* _How to complete this task_
Take the lines below from the one with "Given: Click the" through the one with "The width and" and retype them exactly. Include nothing else, and no pictures.

===== The data

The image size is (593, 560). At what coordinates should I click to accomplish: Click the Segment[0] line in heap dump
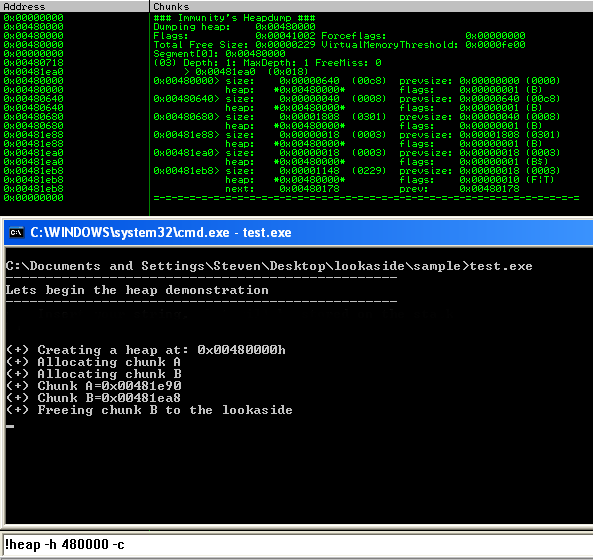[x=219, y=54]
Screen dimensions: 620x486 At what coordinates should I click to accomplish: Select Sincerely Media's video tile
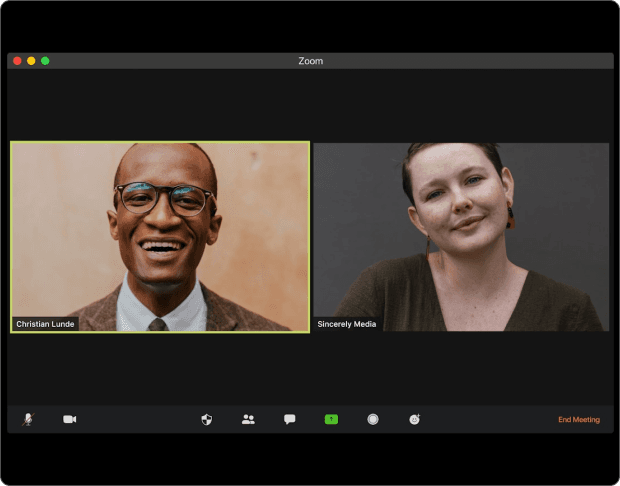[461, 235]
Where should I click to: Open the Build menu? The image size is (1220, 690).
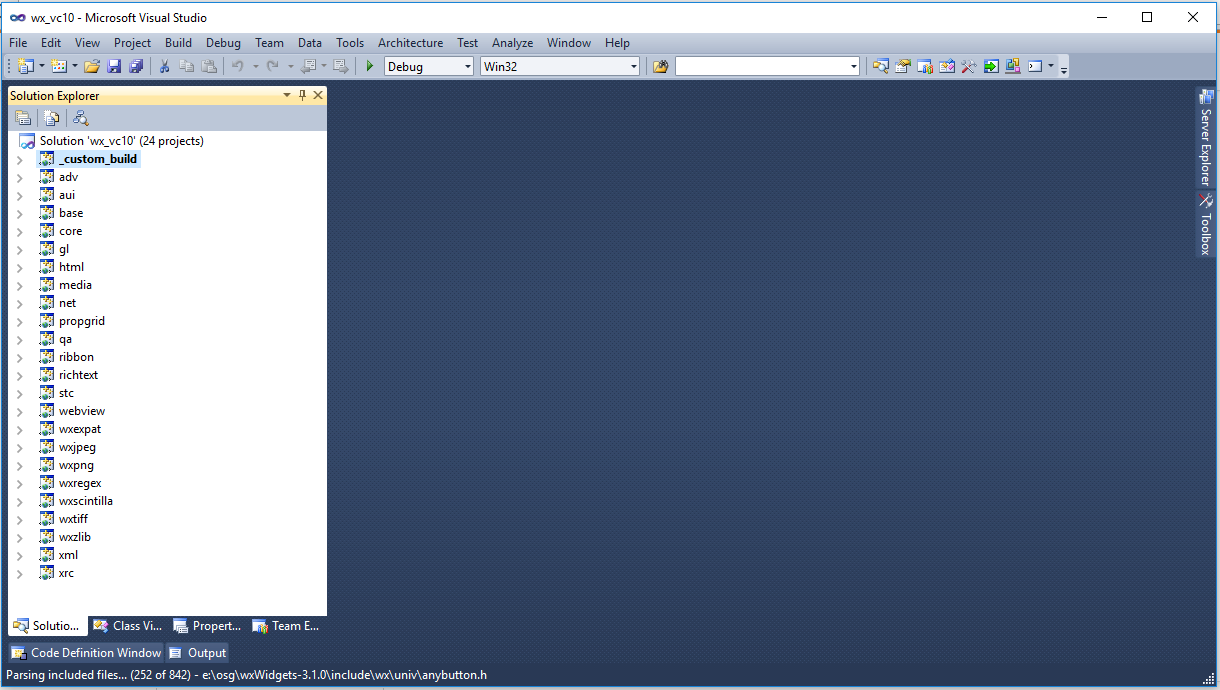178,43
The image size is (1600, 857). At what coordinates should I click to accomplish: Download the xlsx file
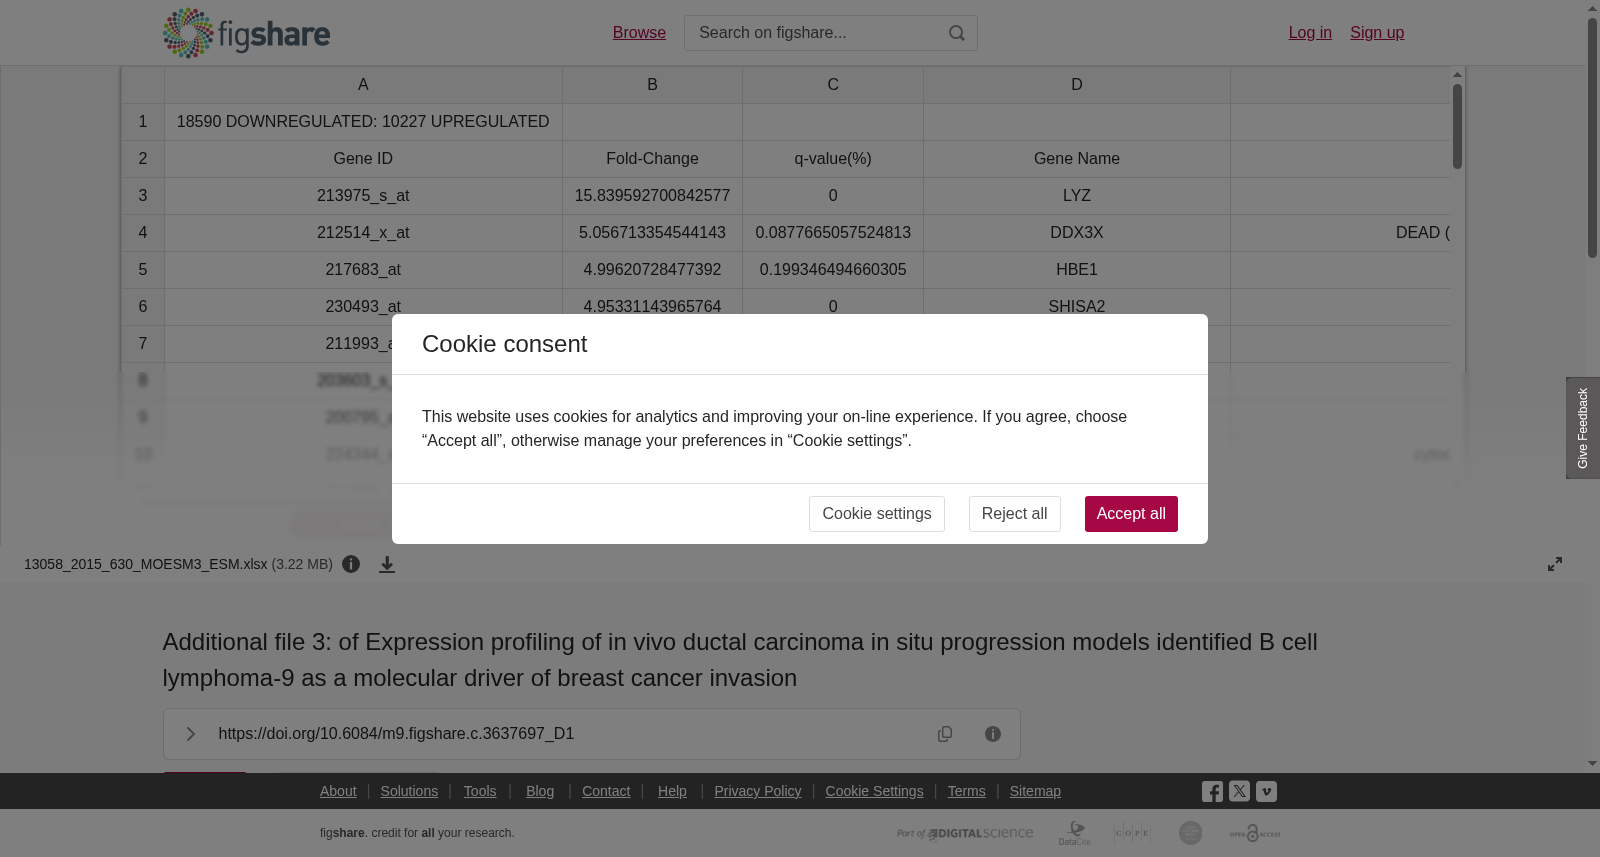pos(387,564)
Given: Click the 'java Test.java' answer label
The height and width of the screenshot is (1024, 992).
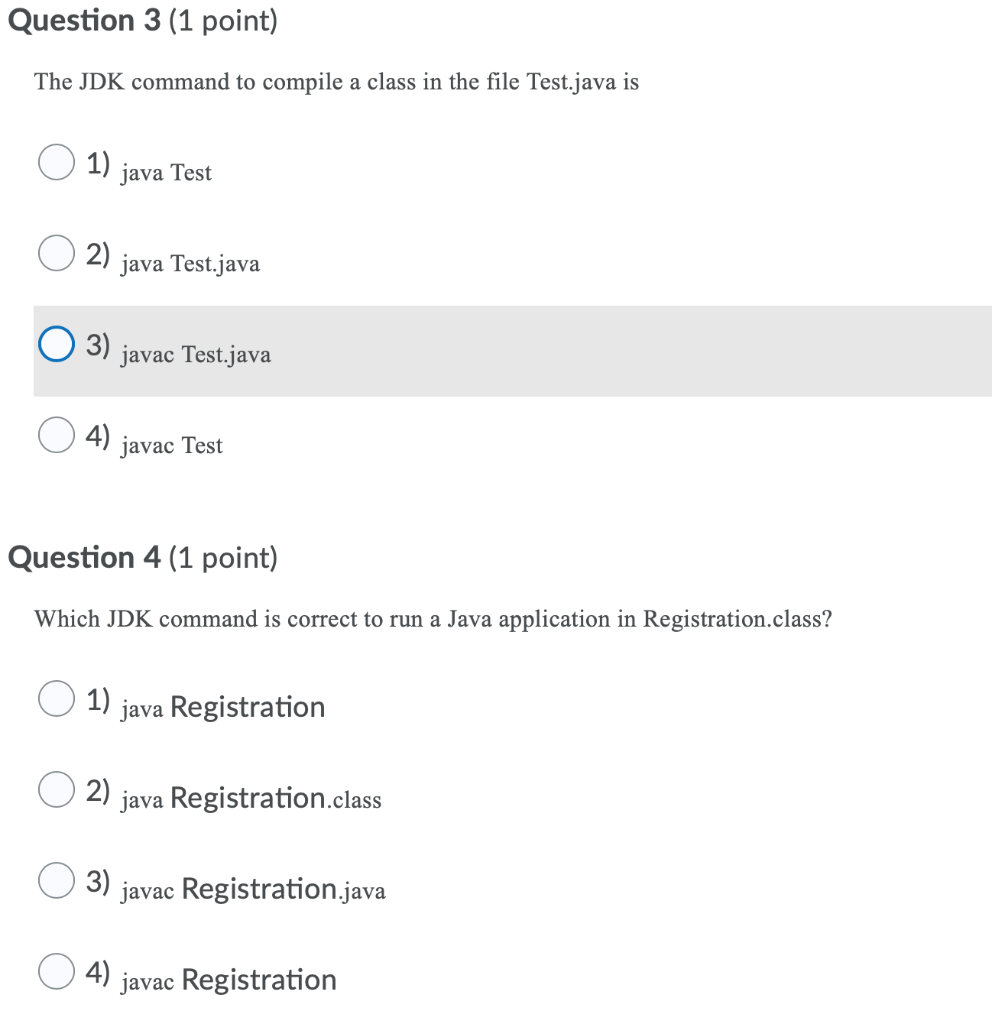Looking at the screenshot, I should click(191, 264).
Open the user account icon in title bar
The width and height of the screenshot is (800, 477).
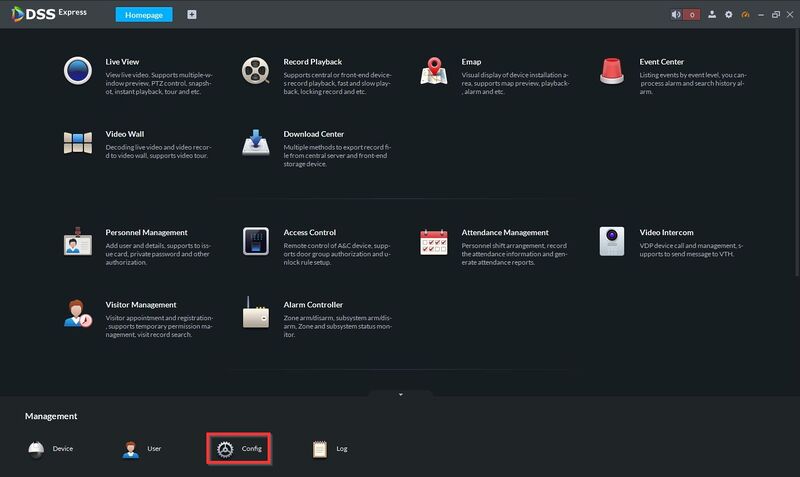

==========
===== The data

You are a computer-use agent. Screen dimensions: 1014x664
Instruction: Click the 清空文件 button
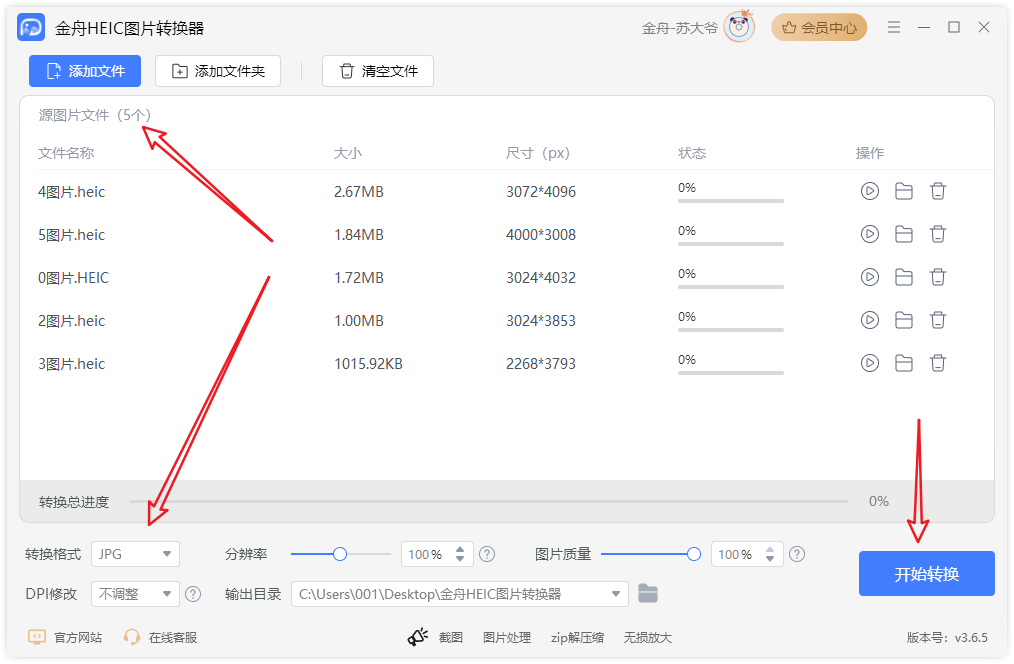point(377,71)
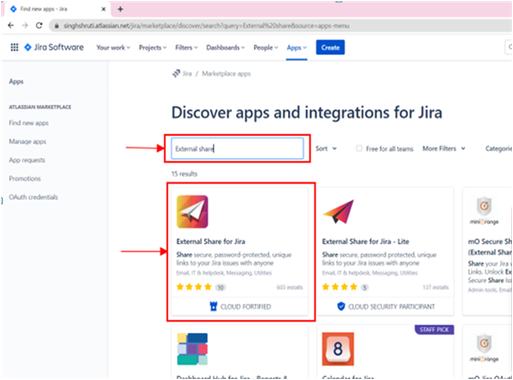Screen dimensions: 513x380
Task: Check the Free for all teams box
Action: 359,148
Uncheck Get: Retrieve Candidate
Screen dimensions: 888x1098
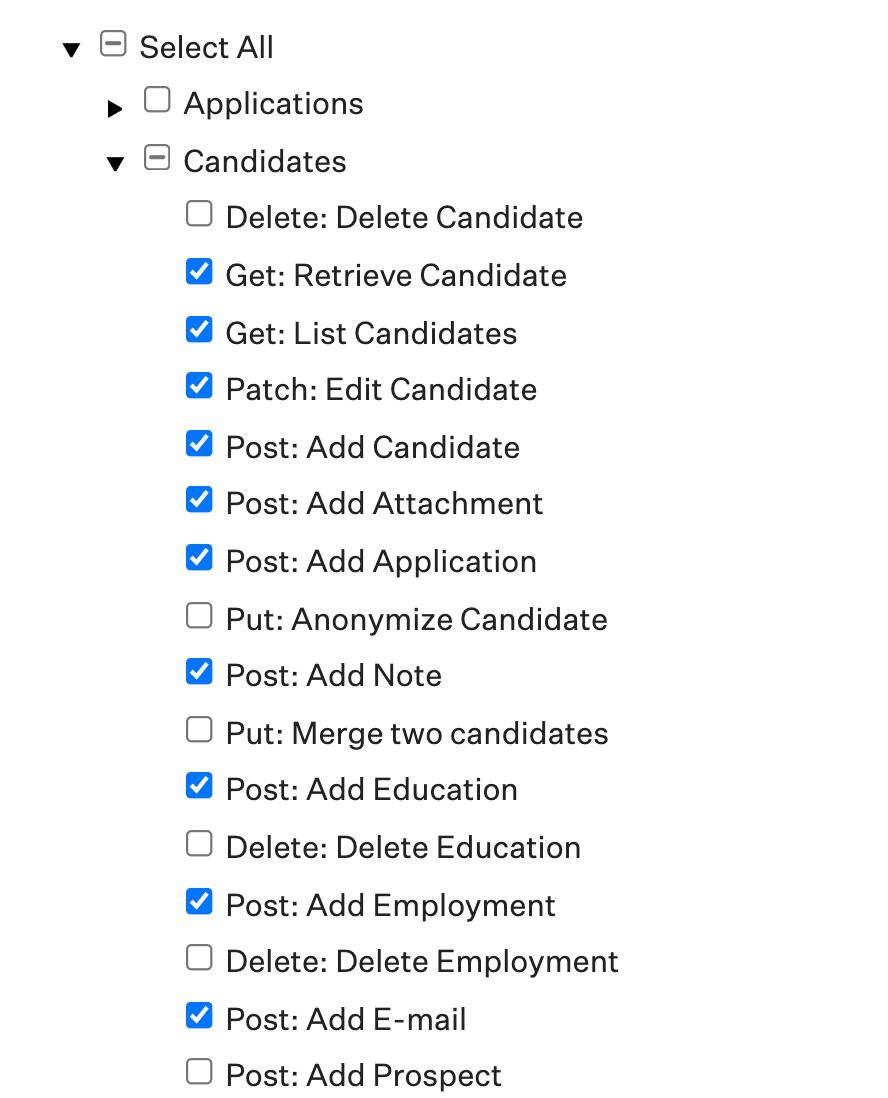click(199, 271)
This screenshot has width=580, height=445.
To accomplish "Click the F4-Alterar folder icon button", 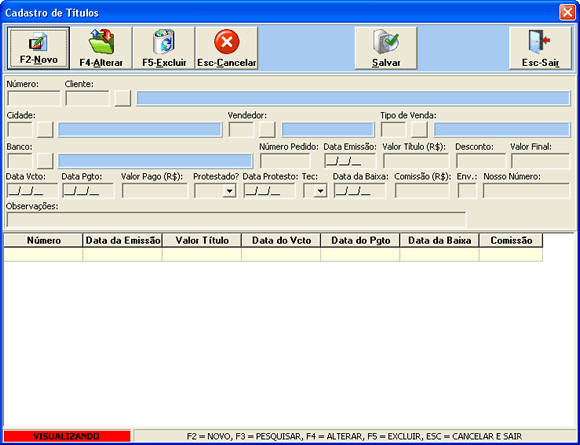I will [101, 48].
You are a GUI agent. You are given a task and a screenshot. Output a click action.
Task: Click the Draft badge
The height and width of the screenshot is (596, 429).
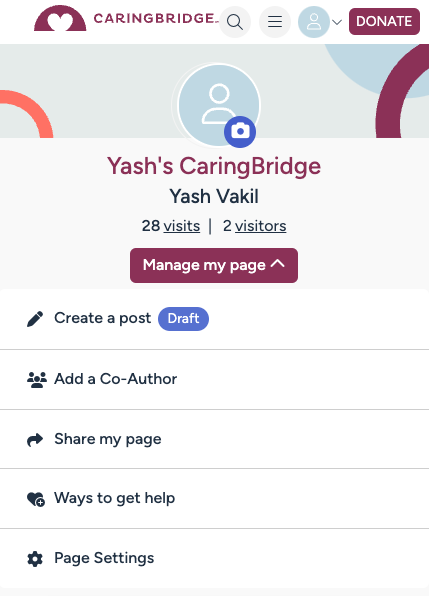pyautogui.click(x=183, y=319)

==========

* _Problem solution_
Given: Click the 'java Test.java' answer label
The height and width of the screenshot is (1024, 992).
Looking at the screenshot, I should click(191, 264).
Open the user account icon in title bar
The width and height of the screenshot is (800, 477).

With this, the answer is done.